A pupil should decide on a tempo not because it is accepted by the academy, but because
it suits his or her individual sensibility.
The greatest teacher does not impose an interpretation but tries to find the way the pupil
wishes to play and to improve the effectiveness of the interpretation.
Most tolerant of all are composers who are happy to come upon a new form of
interpretation of a familiar piece.
Chapter 5 – Concerts
Playing in public not only isolates the pianist, it isolates and objectifies the work of music,
and turns the performance into an object as well. A public performance is irretrievable.
In public one plays for the music.
The less one is aware of the audience the greater the chance of a deep immersion in the
music that results in a more satisfactory performance.
What makes for success is the intensity of listening, the heightened attention awakened to
the public.
Chapter 6 – Recording
It is sometimes mistakenly thought that the more echo or resonance in a hall, the less
pedal one should use, but in a hall with a warm, rich acoustic, the effect of the pedal adds
to the resonance and gives greater fullness.
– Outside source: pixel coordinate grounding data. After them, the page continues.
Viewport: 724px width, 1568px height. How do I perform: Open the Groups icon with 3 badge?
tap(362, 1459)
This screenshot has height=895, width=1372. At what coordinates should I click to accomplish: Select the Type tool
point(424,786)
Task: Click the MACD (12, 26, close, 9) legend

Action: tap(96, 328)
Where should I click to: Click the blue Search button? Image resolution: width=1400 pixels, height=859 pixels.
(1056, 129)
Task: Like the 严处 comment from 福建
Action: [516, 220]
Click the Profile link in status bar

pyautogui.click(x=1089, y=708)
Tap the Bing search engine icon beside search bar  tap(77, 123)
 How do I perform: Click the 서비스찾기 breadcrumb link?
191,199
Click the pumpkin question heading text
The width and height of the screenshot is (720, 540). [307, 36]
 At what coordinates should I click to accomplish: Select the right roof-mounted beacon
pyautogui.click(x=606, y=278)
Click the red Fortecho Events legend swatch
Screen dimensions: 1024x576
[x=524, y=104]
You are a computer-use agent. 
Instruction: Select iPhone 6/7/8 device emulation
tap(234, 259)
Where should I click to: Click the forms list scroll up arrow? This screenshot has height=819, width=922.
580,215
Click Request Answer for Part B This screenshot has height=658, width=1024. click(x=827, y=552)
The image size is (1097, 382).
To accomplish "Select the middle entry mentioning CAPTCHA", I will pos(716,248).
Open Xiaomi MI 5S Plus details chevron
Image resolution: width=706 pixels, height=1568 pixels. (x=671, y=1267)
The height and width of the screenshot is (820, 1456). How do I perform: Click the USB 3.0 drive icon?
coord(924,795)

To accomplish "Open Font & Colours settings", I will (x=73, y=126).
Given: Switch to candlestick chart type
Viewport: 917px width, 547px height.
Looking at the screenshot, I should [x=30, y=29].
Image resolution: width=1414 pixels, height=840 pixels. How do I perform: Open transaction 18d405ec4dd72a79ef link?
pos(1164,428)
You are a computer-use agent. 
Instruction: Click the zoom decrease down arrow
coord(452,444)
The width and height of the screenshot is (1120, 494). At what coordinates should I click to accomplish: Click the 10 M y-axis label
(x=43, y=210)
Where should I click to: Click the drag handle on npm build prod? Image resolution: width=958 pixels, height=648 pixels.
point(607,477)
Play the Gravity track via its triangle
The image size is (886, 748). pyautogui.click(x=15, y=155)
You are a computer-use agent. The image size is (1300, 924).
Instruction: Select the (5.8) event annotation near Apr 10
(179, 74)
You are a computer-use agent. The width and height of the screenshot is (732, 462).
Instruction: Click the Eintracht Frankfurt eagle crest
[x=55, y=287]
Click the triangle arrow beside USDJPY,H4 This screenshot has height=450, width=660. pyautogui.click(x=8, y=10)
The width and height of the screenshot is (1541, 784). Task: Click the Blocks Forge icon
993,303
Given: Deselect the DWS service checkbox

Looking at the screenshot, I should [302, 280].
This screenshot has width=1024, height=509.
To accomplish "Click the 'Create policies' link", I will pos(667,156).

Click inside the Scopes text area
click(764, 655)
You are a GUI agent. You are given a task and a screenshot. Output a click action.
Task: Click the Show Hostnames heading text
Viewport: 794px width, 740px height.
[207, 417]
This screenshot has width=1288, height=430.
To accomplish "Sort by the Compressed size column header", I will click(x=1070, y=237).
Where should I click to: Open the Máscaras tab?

Overpedalling, where there is little resonance or echo and therefore too much clarity, is
disturbing. It blurs the lines and adds unwanted harmonic ambiguities.
A unity of interpretation requires a large-scale view of the tempo, even when there is a
great deal of rubato, or changes of speed, and requires a control of tone color to hold the
piece together.
Chapter 7 – Style and Manners
In the 1940s and 1950s the academic way of playing Bach, by those who persevered with
him on the piano in the teeth of the propaganda for the harpsichord, was one of sober
restraint. This approach was sanctified by the teaching of the academy. In playing a
fugue it was always thought to be important to bring out every appearance of the theme,
with the other voices held to a subsidiary dynamic level. In this way a fugue was realized
as a series of mezzo forte entries of the theme, extracted like plums from the texture
which formed a background cake of neutral flavor. The principal interest in Bach’s
fugues lies not in the main theme but in the way it combines with the interesting motifs of
the other voices, themselves often derived from the theme itself.